Azienda La Querce

Azienda La Querce

Intervista a Marco, produttore di vino e olio.

L’azienda è qui da tantissimi anni, come testimoniato in un documento della chiesa dell’Impruneta che descriveva l’azienda La Querce come una delle proprietà che sovvenzionava fondi per la costruzione della basilica, ciò significa che era già presente nel 1500.

Con lo stesso nome La Querce, nel 1960 Gino Marchi compra questa azienda, la villa e tutte queste abitazioni che ne fanno parte adesso, e inizia a produrre vino. Precedentemente qui veniva prodotto olio ma non veniva effettuato l’imbottigliamento. Nel 1964 esce la prima etichetta del nostro vino, fino al 1994 si produceva solo un tipo di vino, il Chianti Colli Fiorentini.

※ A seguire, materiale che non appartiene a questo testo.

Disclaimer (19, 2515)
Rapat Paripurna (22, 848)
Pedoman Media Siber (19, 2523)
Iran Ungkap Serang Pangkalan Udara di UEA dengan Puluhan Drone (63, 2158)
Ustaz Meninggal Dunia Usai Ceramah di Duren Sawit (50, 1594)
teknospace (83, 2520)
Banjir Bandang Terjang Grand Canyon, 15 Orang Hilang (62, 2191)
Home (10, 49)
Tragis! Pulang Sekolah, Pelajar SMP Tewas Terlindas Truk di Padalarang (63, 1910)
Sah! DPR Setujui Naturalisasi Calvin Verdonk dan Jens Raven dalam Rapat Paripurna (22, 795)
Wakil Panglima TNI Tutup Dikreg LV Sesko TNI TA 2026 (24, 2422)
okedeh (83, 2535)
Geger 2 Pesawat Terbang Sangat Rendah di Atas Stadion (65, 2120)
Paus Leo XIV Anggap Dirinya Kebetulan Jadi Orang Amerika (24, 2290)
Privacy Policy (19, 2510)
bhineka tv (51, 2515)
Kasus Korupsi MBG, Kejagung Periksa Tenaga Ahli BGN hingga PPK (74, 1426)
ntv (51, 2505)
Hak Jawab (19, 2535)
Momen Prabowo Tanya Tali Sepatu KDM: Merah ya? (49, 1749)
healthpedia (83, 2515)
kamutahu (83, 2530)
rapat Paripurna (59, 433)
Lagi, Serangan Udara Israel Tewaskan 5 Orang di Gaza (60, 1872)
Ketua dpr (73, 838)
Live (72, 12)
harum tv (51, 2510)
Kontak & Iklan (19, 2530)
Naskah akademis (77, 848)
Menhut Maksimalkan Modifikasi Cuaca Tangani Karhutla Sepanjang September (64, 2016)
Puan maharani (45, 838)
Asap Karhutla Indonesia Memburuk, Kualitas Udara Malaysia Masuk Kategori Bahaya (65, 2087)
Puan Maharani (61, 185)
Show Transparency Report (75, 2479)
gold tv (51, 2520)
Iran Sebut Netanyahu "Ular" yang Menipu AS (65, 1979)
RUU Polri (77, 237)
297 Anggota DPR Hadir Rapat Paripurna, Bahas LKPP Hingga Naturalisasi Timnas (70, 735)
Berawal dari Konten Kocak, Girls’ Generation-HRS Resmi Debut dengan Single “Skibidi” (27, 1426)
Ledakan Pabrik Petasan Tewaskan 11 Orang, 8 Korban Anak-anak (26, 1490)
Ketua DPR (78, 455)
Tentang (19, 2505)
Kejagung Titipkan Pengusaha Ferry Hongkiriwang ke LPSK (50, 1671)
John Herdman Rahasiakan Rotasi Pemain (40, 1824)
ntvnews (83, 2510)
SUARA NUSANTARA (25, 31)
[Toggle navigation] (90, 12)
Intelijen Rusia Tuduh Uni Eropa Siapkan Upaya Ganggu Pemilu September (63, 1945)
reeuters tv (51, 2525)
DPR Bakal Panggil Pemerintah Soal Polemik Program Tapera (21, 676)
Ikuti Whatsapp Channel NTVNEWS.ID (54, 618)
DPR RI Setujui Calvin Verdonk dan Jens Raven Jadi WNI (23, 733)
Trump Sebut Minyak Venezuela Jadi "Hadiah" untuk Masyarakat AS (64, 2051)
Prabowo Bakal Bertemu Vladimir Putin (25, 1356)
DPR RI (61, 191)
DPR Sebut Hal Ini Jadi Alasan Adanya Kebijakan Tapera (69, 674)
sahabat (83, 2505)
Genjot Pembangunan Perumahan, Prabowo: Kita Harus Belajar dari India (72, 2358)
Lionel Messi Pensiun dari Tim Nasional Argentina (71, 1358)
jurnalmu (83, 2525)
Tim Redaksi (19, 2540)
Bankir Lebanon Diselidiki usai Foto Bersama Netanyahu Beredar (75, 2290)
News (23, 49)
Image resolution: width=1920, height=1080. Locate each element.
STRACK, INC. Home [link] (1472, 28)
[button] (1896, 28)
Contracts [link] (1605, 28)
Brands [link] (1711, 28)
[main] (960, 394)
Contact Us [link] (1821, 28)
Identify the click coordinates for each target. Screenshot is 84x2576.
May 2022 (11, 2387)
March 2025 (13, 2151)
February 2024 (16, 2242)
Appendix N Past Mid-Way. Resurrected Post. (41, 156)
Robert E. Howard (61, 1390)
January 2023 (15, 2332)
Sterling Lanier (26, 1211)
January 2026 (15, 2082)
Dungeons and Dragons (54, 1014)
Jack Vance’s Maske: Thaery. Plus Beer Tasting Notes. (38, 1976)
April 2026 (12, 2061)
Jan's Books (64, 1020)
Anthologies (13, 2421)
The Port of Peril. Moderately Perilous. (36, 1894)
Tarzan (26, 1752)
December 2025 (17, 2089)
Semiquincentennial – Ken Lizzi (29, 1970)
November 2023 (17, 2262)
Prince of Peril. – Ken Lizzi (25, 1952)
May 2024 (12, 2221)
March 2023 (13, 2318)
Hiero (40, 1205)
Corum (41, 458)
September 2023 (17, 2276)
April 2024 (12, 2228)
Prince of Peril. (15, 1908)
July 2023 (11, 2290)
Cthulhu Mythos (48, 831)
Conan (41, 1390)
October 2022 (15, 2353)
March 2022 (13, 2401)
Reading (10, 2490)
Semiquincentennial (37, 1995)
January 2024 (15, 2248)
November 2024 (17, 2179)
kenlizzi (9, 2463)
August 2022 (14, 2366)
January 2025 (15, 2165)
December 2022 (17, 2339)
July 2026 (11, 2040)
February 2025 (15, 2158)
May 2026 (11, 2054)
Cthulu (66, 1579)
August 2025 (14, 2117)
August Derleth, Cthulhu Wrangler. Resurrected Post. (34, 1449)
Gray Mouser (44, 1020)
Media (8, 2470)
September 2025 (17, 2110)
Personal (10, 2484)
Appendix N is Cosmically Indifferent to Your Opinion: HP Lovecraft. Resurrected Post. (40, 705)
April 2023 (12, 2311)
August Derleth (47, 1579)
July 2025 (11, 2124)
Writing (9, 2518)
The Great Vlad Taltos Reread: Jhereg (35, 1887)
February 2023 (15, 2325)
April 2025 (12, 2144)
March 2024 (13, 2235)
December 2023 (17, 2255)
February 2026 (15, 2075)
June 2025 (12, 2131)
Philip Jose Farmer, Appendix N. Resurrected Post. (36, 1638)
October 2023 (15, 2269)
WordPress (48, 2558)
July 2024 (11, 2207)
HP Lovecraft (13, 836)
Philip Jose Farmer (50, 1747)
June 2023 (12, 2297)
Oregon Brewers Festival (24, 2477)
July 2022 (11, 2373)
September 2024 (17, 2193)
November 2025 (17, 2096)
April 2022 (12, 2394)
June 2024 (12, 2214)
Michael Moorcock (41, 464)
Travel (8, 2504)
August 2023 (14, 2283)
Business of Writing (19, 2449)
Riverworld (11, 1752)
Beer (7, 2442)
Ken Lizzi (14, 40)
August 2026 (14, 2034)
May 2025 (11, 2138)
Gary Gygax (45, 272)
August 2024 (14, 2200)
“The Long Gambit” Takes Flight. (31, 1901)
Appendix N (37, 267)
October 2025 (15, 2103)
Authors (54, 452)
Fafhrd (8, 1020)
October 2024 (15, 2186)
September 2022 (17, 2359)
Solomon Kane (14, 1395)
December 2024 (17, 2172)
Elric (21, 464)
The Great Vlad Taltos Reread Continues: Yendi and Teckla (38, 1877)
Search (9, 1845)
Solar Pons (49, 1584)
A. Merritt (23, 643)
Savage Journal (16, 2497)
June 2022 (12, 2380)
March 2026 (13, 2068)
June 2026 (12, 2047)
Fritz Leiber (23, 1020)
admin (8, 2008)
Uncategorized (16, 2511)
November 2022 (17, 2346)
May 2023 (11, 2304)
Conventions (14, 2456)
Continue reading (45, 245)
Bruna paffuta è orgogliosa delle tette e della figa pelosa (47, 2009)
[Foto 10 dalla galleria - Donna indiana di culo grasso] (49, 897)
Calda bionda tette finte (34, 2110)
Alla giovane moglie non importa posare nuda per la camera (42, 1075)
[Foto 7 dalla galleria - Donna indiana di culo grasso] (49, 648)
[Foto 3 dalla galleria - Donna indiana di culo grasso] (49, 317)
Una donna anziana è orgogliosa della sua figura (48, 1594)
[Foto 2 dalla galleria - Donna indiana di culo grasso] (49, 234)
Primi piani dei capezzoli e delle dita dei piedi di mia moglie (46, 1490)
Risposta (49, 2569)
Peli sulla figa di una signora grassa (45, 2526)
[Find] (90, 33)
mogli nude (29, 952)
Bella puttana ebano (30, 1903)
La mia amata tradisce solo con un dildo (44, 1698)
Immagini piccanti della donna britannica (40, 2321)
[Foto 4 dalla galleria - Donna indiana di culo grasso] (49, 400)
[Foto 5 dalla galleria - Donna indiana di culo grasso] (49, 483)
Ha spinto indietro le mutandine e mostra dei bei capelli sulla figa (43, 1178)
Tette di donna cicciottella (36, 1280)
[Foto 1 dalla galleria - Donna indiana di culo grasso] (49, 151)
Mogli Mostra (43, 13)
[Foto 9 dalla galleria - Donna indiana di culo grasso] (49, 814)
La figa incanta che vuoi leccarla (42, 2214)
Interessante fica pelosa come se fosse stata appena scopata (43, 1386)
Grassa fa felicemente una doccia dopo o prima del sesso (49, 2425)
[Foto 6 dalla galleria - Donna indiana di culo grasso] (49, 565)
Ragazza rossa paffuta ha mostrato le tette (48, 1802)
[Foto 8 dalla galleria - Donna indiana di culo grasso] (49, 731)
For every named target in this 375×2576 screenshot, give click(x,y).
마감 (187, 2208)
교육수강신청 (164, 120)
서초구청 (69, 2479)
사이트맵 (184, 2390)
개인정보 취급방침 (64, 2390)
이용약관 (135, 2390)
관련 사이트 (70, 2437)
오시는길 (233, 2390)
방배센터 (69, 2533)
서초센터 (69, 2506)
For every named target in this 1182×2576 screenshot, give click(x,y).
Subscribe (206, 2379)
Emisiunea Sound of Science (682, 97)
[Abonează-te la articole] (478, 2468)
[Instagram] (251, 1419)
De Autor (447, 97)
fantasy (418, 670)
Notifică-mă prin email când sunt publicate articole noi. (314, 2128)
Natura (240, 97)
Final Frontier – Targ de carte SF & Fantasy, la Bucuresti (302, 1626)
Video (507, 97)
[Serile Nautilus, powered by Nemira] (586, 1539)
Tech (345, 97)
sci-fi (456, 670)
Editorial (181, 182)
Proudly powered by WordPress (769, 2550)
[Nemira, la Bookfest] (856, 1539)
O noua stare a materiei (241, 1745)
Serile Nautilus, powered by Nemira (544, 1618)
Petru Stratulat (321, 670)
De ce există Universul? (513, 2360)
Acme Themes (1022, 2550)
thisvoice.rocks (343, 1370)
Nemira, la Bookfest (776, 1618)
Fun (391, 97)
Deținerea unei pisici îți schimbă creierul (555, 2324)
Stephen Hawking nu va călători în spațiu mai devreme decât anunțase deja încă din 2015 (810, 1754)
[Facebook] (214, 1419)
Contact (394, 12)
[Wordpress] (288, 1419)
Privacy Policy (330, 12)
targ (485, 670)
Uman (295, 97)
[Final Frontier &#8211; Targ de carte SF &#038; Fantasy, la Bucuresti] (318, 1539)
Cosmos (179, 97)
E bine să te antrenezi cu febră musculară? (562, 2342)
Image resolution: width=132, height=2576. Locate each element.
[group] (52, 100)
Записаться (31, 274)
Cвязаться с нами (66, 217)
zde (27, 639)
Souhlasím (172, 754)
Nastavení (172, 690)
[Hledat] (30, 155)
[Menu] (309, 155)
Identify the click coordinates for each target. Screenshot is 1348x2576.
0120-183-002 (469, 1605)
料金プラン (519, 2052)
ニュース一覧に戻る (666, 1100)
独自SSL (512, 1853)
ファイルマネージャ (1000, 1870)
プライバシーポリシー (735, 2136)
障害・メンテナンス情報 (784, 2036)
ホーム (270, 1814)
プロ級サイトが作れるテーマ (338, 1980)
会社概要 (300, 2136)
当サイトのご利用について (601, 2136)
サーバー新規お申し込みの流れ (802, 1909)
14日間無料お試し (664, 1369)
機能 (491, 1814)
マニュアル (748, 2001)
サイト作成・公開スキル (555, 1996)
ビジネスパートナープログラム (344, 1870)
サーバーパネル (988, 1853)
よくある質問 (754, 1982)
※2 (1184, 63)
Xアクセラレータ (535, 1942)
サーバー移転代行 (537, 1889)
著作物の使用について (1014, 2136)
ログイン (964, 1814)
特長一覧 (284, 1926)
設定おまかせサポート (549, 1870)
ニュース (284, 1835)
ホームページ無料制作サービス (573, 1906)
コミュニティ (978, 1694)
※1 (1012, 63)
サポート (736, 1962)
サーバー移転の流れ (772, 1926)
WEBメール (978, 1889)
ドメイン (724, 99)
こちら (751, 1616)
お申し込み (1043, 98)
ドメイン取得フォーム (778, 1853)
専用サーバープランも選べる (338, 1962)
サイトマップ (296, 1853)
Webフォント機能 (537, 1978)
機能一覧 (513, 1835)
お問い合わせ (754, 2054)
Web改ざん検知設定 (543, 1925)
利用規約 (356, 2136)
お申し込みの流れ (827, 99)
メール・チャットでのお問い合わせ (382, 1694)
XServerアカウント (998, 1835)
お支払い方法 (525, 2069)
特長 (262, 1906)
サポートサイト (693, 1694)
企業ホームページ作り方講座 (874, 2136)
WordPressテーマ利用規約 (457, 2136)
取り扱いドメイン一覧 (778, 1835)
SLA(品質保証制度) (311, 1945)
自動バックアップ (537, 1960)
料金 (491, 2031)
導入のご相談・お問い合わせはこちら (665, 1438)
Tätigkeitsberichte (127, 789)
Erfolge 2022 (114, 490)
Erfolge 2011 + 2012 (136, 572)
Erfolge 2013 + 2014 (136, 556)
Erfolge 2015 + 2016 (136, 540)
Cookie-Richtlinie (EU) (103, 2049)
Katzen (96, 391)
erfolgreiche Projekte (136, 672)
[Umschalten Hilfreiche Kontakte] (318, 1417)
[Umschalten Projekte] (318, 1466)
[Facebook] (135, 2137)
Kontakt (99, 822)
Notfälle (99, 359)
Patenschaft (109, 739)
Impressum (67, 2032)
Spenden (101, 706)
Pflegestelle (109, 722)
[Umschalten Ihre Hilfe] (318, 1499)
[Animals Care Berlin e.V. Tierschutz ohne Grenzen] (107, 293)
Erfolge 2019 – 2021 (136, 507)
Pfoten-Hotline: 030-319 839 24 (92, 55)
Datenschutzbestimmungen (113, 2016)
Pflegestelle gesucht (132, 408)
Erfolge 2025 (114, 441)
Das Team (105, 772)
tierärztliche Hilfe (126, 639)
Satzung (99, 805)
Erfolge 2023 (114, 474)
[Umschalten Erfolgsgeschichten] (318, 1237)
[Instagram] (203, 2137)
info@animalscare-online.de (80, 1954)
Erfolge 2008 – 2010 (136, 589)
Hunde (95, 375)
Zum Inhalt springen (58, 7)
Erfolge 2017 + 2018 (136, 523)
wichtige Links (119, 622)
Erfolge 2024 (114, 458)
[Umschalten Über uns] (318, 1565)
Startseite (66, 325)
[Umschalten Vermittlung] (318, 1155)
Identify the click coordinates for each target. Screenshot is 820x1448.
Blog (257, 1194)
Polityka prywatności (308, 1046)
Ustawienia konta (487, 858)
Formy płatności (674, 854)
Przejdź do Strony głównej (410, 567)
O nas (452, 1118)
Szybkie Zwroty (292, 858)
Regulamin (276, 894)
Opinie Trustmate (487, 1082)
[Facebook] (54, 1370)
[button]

Dopo l’acquisto nel ’60, Gino Marchi ripristina tutti i vigneti e quindi costituisce la vera e propria azienda La Querce, come la si può osservare a tutt’oggi.

Nell’80 muore Gino Marchi e l’azienda passa in mano al figlio Massimo che tuttora ne è il proprietario. Continua il lavoro del padre e nell’85 arrivo a lavorare io nell’azienda, prima supportando il vecchio direttore, il cosidetto “fattore“, come era chiamato in Toscana chi gestiva l’azienda, e per quattro anni faccio da supporto a questa persona, per prenderne il ruolo nell’89, al momento del suo pensionamento. Io mi occupo della direzione e gestione dell’azienda e, poi, negli anni successivi, oltre al padre Massimo Marchi, entrano in azienda tre dei suoi figli: DomitillaBenedetta e Giulio. Sono loro oggi che supportano il padre e anche prendono le decisioni che riguardano gli investimenti più importanti.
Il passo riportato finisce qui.